BEGIN DATA RECORDS

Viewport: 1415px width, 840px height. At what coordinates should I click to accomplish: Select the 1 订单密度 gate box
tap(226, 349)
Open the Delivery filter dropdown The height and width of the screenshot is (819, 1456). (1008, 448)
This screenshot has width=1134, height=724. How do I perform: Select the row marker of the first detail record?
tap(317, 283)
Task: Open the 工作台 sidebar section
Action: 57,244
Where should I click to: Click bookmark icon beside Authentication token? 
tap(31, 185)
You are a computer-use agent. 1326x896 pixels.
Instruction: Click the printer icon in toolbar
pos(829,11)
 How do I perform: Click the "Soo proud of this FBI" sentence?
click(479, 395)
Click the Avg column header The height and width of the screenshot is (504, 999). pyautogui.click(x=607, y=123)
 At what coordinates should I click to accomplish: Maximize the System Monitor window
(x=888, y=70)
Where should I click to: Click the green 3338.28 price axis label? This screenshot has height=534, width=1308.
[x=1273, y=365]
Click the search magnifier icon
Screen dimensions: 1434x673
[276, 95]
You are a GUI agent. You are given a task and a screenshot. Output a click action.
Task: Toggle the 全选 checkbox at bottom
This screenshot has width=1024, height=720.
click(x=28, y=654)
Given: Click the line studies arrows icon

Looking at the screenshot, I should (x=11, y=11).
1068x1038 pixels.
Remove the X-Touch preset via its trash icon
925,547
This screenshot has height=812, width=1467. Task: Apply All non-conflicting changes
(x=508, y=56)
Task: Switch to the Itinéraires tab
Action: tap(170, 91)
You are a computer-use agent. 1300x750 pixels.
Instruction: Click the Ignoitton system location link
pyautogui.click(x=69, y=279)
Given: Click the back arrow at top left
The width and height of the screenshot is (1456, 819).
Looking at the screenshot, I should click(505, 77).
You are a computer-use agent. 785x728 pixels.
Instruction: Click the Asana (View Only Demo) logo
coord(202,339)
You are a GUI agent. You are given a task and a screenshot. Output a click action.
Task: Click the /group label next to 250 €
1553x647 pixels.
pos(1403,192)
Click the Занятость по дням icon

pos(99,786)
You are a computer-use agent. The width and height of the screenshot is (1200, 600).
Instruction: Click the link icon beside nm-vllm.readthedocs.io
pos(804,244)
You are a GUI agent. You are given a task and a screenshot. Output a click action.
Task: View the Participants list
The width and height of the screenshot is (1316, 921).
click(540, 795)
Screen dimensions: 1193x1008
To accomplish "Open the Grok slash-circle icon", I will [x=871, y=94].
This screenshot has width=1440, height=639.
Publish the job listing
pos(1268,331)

END DATA RECORDS

GIVEN TASK:
Reproduce all of the items above word for word, keeping every line in its original order and form.

FINAL RESULT:
Viewport: 1415px width, 840px height. At what coordinates should I click to accomplish: Select the 1 订单密度 gate box
tap(226, 349)
Open the Delivery filter dropdown The height and width of the screenshot is (819, 1456). (1008, 448)
This screenshot has width=1134, height=724. How do I perform: Select the row marker of the first detail record?
tap(317, 283)
Task: Open the 工作台 sidebar section
Action: 57,244
Where should I click to: Click bookmark icon beside Authentication token? 
tap(31, 185)
You are a computer-use agent. 1326x896 pixels.
Instruction: Click the printer icon in toolbar
pos(829,11)
 How do I perform: Click the "Soo proud of this FBI" sentence?
click(479, 395)
Click the Avg column header The height and width of the screenshot is (504, 999). pyautogui.click(x=607, y=123)
 At what coordinates should I click to accomplish: Maximize the System Monitor window
(x=888, y=70)
Where should I click to: Click the green 3338.28 price axis label? This screenshot has height=534, width=1308.
[x=1273, y=365]
Click the search magnifier icon
Screen dimensions: 1434x673
[276, 95]
You are a GUI agent. You are given a task and a screenshot. Output a click action.
Task: Toggle the 全选 checkbox at bottom
This screenshot has width=1024, height=720.
click(x=28, y=654)
Given: Click the line studies arrows icon

Looking at the screenshot, I should (x=11, y=11).
1068x1038 pixels.
Remove the X-Touch preset via its trash icon
925,547
This screenshot has height=812, width=1467. Task: Apply All non-conflicting changes
(x=508, y=56)
Task: Switch to the Itinéraires tab
Action: tap(170, 91)
You are a computer-use agent. 1300x750 pixels.
Instruction: Click the Ignoitton system location link
pyautogui.click(x=69, y=279)
Given: Click the back arrow at top left
The width and height of the screenshot is (1456, 819).
Looking at the screenshot, I should click(505, 77).
You are a computer-use agent. 785x728 pixels.
Instruction: Click the Asana (View Only Demo) logo
coord(202,339)
You are a GUI agent. You are given a task and a screenshot. Output a click action.
Task: Click the /group label next to 250 €
1553x647 pixels.
pos(1403,192)
Click the Занятость по дням icon

pos(99,786)
You are a computer-use agent. The width and height of the screenshot is (1200, 600).
Instruction: Click the link icon beside nm-vllm.readthedocs.io
pos(804,244)
You are a GUI agent. You are given a task and a screenshot. Output a click action.
Task: View the Participants list
The width and height of the screenshot is (1316, 921).
click(540, 795)
Screen dimensions: 1193x1008
To accomplish "Open the Grok slash-circle icon", I will [x=871, y=94].
This screenshot has width=1440, height=639.
Publish the job listing
pos(1268,331)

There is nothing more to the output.